··· EXTRACT ···

So, it is up to you to decide when you want to use RAISE USING MESSAGE or ERROR.

TRANSACTION

And what about transactions? Can I combine exception handling and transactions? Of course!

BEGIN 

BEGIN TRANSACTION;
RAISE USING MESSAGE = 'Ops, my bad';
COMMIT TRANSACTION;

EXCEPTION WHEN ERROR THEN
SELECT
@@error.message,
@@error.stack_trace,
@@error.statement_text,
@@error.formatted_stack_trace;

ROLLBACK TRANSACTION;

END

Ok, so now we are clear on TRY…CATCH version of BigQuery. Are there any other options? YES!

Safe operations and functions

Let’s look into a simple example. Imagine we have a table that has two columns:

  • Product Code
  • Sales for this month
  • Sales for the previous month

Each row represents data about one specific product.

We may want to learn how much sales have increased (represented in percentages). Our formula would be:

(<Sales of this month> — <Sales of previous month>) / <Sales of previous month> * 100

While this code is simple to write, we immediately can see a problem: what if the product is new and sales during the previous month are zero? We clearly would get an exception, and that is not good.

Can BEGIN…EXCEPTION block that we have discussed before help us? Well, not really. It is designed to catch errors in multi-statement operations and not for exceptions within one statement, especially those that are expected by the data.

This code can help solve the following:

SELECT CASE WHEN B != 0 THEN A/B ELSE 0 END FROM ....

Note: Instead of A/B you can use DIV(A,B) function.

But it immediately makes code much less readable. Are there any other options? YES!

SAFE_DIVIDE (and other…)

There is a special function for that case — SAFE_DIVIDE. It works as a normal DIV (divide function), but in case of division by zero — it returns NULL instead of the exception.

···

— TASK OBJECTIVE —
According to the BigQuery excerpt, what does SAFE_DIVIDE return when the divisor is zero? Rely only on the BigQuery excerpt for what follows, not on the items.

··· PROVIDED DATA ···

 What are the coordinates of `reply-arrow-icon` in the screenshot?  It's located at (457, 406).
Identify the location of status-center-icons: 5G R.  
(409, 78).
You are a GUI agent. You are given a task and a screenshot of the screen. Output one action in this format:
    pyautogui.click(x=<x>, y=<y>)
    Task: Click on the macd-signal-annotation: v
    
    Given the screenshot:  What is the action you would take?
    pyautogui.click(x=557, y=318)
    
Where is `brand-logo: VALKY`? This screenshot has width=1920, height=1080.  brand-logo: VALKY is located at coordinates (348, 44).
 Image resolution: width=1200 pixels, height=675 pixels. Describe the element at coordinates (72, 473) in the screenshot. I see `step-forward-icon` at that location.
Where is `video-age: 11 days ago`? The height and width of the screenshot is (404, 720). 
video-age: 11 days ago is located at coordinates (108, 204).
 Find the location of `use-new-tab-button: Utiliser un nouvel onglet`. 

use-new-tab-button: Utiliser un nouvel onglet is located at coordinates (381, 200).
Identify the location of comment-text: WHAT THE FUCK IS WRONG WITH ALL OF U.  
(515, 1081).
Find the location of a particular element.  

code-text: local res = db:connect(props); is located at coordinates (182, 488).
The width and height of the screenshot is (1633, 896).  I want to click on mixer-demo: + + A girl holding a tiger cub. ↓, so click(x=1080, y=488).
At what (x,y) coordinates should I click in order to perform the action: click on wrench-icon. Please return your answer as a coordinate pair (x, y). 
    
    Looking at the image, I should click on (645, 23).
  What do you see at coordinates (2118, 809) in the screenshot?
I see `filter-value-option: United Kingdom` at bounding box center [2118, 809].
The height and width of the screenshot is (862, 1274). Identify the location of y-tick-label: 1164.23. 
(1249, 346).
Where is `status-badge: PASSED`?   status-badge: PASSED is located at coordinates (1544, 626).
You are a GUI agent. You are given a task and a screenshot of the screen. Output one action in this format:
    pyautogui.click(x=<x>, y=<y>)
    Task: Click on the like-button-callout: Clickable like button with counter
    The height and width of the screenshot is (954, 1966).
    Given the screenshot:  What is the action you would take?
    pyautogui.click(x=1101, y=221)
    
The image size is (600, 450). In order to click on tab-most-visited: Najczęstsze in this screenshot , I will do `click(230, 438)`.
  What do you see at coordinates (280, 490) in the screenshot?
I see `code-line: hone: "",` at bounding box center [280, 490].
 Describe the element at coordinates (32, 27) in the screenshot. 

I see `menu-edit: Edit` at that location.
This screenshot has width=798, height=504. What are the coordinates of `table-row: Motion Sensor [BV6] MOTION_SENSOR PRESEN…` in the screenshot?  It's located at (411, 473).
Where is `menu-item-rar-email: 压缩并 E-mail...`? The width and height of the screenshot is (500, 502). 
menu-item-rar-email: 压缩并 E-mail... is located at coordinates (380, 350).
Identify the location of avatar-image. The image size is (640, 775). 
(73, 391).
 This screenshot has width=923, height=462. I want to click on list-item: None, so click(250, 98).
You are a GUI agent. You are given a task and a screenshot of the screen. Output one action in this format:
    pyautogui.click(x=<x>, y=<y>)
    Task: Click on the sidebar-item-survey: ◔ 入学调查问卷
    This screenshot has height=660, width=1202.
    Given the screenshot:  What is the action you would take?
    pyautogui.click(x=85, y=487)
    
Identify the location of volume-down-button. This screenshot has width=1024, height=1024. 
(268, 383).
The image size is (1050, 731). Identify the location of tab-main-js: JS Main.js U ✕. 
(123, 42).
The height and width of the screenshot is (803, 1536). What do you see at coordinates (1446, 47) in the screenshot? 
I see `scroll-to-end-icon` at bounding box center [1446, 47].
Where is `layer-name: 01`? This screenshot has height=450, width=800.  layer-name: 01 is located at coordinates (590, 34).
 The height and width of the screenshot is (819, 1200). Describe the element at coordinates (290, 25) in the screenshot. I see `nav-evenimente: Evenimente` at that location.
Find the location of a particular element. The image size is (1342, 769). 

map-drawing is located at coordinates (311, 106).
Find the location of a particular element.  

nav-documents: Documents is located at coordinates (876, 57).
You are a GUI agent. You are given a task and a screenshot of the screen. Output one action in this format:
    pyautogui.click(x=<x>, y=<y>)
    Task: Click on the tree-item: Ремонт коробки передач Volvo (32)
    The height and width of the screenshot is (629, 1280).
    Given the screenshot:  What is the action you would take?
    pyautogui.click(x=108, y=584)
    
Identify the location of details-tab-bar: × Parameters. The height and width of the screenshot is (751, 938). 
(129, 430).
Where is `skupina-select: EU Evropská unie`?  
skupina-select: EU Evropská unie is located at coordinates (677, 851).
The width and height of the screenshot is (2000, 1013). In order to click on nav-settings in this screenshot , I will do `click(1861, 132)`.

···

— TASK ANSWER —
It returns NULL instead of raising an exception.